Dengan adanya sertifikasi guru diharapkan mampu menciptakan guru yang professional, berkompeten, berkualitas dalam mengajar. Guru wajib memiliki kualifikasi akademik, kompetensi dan sertifikat pendidik. Kewajiban ini tanpa kecuali, juga berlaku bagi RA dan madrasah. Ketentuan ini dimaksudkan sebagai mekanisme dan upaya untuk meningkatkan martabat profesi guru di masyarakat, sekaligus meningkatkan mutu pendidikan melalui peningkatan kapasitas dan kualitas sumber daya manusianya.
Sehubungan dengan pelaksanaan sertifikasi bagi guru, memicu para guru yang belum memiliki kualifikasi S1 (strata satu) untuk berusaha melanjutkan studi lanjut ke Perguruan Tinggi guna memperoleh gelar sarjana sebagai salah satu syarat kualifikasi akademik dan sekaligus meningkatkan kompetensi dan profesionalisme guru. Atas dasar itulah maka penulis mengadakan penelitian tentang "Makna Sertifikasi Bagi Guru Pendidikan Agama Islam"

Rumusan Masalah
Dengan berdasarkan latar belakang masalah di atas, maka terdapat beberapa permasalahan sebagai berikut:
Bagaimana sertifikasi bagi guru Pendidikan Agama Islam ?
Bagaimana pengaruh sertifikasi bagi guru pendidikan agama Islam dalam meningkatkan kinerja ?



BAB II
PEMBAHASAN

Sertifikasi Bagi Guru Pendidikan Agama Islam
Sertifikasi guru adalah proses pemrolehan sertifikat pendidik oleh seseorang yang telah bertugas sebagai guru pada satuan pendidikan yang ada dalam binaan Departemen Agama. Sertifikat pendidik merupakan bukti formal sebagai pengakuan yang diberikan kepada guru sebagai tenaga profesional.
Sertifikasi guru adalah proses pemberian sertifikat pendidik kepada guru. Sertifikasi pendidik diberikan kepada guru yang telah memenuhi standar profesional guru. Guru profesional merupakan syarat mutlak untuk menciptakan sistem dan praktik pendidikan yang berkualitas. Sertifikasi guru bertujuan untuk menentukan kelayakan guru dalam melaksanakan tugas sebagai agen pembelajaran dan mewujudkan tujuan pendidikan nasional, meningkatkan proses dan mutu hasil pendidikan, meningkatkan martabat guru, dan meningkatkan profesionalisme guru.
Salah satu upaya yang diamanatkan oleh PP No. 19/2005 dan UU No. 14/2005 dalam menjadikan jabatan guru sebagai jabatan profesional untuk meningkatkan citra guru adalah pendidikan profesi yang memungkinkan guru menguasai kompetensi utuh sehingga diharapkan dapat memberikan kontribusi kepada peningkatan kualitas pendidikan. Kepemilikan kompetensi ini akan ditandai dengan pemerolehan. Sertifikat pendidik yang selanjutnya akan diikuti oleh penghargaan berupa tunjangan profesi.

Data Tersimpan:

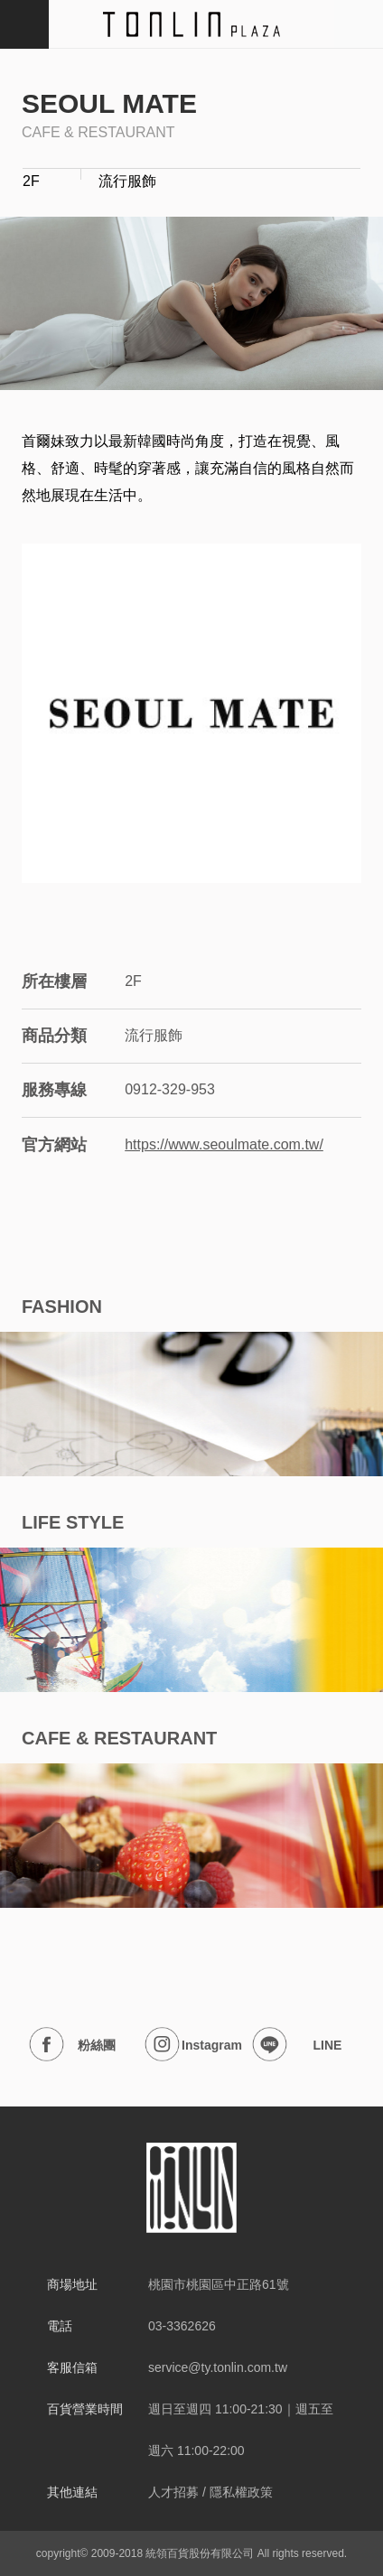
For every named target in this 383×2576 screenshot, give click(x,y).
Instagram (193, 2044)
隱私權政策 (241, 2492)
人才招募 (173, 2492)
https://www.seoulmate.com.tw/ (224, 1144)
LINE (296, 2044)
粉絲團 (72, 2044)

Permintaan: Tuliskan kembali persis bagian artikel sertifikasi guru yang dimulai pada "Rumusan Masalah" dan berakhir pada "meningkatkan kinerja ?".

Jawaban Tugas:
Rumusan Masalah
Dengan berdasarkan latar belakang masalah di atas, maka terdapat beberapa permasalahan sebagai berikut:
Bagaimana sertifikasi bagi guru Pendidikan Agama Islam ?
Bagaimana pengaruh sertifikasi bagi guru pendidikan agama Islam dalam meningkatkan kinerja ?